• Exercise requirements: Give the lines below again exactly, starting with the line that holds "Privacy Policy (529, 2532)" and going on through the line that holds "Mujer (47, 506)".

Stored records:
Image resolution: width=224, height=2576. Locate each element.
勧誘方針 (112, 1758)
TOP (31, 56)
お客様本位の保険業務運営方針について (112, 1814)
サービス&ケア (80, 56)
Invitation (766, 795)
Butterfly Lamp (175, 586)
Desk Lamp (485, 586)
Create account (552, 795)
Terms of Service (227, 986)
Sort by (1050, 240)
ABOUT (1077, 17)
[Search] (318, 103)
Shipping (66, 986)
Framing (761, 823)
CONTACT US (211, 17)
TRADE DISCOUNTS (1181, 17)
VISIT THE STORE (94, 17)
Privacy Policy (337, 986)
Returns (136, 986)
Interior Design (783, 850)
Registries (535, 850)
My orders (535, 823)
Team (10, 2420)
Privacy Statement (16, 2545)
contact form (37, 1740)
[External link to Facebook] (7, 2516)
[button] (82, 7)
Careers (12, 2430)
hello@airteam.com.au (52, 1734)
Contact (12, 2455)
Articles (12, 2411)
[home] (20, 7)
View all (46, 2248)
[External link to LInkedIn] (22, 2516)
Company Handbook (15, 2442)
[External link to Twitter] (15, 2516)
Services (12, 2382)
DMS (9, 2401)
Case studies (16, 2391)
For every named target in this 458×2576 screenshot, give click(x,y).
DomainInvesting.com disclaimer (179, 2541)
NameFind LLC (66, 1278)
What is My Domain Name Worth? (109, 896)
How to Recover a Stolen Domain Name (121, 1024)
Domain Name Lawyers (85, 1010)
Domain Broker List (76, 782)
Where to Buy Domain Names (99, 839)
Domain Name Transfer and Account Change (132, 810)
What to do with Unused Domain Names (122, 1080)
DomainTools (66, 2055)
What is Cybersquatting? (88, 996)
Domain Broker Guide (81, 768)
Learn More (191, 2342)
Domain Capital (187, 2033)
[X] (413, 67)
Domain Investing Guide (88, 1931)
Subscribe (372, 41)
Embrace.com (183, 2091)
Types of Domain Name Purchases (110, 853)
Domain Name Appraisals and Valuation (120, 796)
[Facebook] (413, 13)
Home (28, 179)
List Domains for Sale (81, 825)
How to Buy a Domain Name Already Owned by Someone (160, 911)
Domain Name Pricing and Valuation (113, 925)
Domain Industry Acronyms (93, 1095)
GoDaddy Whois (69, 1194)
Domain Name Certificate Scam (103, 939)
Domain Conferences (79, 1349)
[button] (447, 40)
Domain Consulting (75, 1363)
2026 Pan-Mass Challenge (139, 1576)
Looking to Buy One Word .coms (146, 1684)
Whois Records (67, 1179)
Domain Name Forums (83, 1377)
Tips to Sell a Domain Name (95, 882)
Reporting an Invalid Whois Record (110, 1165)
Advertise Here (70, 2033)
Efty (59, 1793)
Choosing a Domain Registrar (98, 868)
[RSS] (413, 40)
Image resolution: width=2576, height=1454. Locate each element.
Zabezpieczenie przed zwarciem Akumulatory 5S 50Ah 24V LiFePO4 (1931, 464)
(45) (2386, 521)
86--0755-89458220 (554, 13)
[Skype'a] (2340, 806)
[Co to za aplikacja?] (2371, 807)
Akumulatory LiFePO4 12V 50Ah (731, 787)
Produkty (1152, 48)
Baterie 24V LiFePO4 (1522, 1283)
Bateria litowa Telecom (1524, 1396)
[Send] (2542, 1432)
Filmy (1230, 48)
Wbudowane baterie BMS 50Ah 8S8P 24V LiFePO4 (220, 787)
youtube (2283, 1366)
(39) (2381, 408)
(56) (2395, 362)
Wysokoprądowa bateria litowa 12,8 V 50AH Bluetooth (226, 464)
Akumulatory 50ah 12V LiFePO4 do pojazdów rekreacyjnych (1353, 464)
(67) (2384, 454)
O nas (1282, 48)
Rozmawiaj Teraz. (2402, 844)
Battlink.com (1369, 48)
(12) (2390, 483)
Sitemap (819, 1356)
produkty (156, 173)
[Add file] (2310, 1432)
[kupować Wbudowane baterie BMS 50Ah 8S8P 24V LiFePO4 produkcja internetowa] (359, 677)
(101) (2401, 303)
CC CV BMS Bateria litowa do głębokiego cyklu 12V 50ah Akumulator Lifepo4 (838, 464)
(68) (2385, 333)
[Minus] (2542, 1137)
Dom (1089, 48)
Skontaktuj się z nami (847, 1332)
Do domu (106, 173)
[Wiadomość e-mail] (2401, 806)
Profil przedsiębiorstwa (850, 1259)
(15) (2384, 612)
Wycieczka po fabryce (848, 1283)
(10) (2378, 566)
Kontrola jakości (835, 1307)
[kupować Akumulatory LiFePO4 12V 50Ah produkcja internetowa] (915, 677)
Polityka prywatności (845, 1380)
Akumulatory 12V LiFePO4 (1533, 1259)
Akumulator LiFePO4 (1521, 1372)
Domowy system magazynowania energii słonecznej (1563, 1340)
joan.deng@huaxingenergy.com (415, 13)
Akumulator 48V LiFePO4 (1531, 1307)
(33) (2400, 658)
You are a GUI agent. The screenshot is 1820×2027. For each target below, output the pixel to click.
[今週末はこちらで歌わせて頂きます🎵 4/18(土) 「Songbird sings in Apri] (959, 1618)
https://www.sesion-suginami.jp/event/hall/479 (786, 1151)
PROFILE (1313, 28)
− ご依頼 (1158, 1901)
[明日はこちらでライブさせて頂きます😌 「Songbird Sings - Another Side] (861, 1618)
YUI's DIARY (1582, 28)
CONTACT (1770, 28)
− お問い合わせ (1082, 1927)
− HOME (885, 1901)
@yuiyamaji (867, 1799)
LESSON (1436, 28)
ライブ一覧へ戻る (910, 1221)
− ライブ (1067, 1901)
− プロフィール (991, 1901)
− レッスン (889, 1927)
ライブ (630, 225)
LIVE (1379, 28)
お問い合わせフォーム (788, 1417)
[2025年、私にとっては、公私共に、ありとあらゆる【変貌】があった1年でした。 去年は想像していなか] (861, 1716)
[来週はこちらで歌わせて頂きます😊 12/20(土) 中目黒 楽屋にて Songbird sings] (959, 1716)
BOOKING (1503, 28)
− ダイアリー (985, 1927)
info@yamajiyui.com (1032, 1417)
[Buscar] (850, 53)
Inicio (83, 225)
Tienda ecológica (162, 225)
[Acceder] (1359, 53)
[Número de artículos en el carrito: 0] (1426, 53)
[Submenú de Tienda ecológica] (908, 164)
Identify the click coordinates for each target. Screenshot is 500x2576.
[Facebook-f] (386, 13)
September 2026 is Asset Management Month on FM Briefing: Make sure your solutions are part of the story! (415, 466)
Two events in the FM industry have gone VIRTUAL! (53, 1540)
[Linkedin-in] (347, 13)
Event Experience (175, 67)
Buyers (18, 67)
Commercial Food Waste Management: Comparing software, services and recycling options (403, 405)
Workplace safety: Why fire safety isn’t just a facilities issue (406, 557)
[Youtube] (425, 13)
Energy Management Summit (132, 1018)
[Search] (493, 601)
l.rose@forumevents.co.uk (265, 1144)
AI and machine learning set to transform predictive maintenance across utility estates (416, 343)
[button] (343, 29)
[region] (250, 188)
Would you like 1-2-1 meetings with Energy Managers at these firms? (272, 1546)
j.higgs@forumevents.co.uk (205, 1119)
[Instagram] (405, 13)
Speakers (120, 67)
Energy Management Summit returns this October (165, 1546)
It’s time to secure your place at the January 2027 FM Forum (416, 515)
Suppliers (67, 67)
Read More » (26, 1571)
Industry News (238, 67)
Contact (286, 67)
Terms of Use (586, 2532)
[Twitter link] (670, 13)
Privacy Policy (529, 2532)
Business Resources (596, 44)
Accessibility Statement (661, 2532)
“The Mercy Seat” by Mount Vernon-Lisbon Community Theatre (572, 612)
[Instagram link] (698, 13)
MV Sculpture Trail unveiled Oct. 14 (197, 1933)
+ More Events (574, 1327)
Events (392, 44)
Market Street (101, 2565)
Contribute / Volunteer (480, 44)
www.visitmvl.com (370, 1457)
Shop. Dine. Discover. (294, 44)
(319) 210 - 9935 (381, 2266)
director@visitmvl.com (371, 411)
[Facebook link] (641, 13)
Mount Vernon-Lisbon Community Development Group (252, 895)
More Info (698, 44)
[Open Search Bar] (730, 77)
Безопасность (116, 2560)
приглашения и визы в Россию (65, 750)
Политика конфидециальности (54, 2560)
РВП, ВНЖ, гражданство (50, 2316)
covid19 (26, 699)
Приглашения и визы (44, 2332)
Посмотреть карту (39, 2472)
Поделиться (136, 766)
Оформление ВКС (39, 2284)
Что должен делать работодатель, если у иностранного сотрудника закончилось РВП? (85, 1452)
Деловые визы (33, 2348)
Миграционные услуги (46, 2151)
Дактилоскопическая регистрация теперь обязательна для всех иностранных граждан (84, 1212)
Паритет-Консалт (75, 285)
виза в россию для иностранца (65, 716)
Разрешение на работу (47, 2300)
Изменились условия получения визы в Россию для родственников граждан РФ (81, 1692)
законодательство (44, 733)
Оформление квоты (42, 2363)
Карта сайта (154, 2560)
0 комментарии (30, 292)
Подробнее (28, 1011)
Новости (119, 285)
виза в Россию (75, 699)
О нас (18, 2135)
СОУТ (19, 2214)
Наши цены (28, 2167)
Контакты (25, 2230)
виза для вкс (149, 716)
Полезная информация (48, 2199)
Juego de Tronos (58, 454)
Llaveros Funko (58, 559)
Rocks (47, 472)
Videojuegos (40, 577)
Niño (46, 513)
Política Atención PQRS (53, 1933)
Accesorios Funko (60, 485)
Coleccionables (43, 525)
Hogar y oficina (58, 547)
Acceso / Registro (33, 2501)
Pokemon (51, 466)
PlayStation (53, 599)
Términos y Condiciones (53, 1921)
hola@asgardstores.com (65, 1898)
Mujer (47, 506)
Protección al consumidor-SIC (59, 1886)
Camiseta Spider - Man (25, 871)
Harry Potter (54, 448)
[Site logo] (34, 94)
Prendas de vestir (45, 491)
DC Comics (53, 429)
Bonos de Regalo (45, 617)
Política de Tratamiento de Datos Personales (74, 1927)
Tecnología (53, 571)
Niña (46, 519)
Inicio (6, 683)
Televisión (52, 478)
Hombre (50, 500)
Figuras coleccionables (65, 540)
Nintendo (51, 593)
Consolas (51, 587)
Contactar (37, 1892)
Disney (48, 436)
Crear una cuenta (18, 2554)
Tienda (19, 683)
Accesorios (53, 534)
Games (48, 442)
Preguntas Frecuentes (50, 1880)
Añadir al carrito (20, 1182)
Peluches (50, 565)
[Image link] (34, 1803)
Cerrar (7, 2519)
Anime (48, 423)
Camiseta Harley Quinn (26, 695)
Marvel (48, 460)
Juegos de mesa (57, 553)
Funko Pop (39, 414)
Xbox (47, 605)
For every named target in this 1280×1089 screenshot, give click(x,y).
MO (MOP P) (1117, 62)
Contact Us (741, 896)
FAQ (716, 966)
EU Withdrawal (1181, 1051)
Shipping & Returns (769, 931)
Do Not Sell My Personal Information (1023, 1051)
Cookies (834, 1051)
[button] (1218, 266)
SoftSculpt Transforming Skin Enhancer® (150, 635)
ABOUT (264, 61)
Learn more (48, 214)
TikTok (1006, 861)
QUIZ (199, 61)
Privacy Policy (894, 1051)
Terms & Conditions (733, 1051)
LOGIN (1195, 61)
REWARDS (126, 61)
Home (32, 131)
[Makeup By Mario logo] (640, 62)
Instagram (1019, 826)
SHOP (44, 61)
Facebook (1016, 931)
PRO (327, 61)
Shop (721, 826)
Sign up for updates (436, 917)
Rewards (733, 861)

• Solution to the problem:
Privacy Policy (529, 2532)
Business Resources (596, 44)
Accessibility Statement (661, 2532)
“The Mercy Seat” by Mount Vernon-Lisbon Community Theatre (572, 612)
[Instagram link] (698, 13)
MV Sculpture Trail unveiled Oct. 14 (197, 1933)
+ More Events (574, 1327)
Events (392, 44)
Market Street (101, 2565)
Contribute / Volunteer (480, 44)
www.visitmvl.com (370, 1457)
Shop. Dine. Discover. (294, 44)
(319) 210 - 9935 (381, 2266)
director@visitmvl.com (371, 411)
[Facebook link] (641, 13)
Mount Vernon-Lisbon Community Development Group (252, 895)
More Info (698, 44)
[Open Search Bar] (730, 77)
Безопасность (116, 2560)
приглашения и визы в Россию (65, 750)
Политика конфидециальности (54, 2560)
РВП, ВНЖ, гражданство (50, 2316)
covid19 (26, 699)
Приглашения и визы (44, 2332)
Посмотреть карту (39, 2472)
Поделиться (136, 766)
Оформление ВКС (39, 2284)
Что должен делать работодатель, если у иностранного сотрудника закончилось РВП? (85, 1452)
Деловые визы (33, 2348)
Миграционные услуги (46, 2151)
Дактилоскопическая регистрация теперь обязательна для всех иностранных граждан (84, 1212)
Паритет-Консалт (75, 285)
виза в россию для иностранца (65, 716)
Разрешение на работу (47, 2300)
Изменились условия получения визы в Россию для родственников граждан РФ (81, 1692)
законодательство (44, 733)
Оформление квоты (42, 2363)
Карта сайта (154, 2560)
0 комментарии (30, 292)
Подробнее (28, 1011)
Новости (119, 285)
виза в Россию (75, 699)
О нас (18, 2135)
СОУТ (19, 2214)
Наши цены (28, 2167)
Контакты (25, 2230)
виза для вкс (149, 716)
Полезная информация (48, 2199)
Juego de Tronos (58, 454)
Llaveros Funko (58, 559)
Rocks (47, 472)
Videojuegos (40, 577)
Niño (46, 513)
Política Atención PQRS (53, 1933)
Accesorios Funko (60, 485)
Coleccionables (43, 525)
Hogar y oficina (58, 547)
Acceso / Registro (33, 2501)
Pokemon (51, 466)
PlayStation (53, 599)
Términos y Condiciones (53, 1921)
hola@asgardstores.com (65, 1898)
Mujer (47, 506)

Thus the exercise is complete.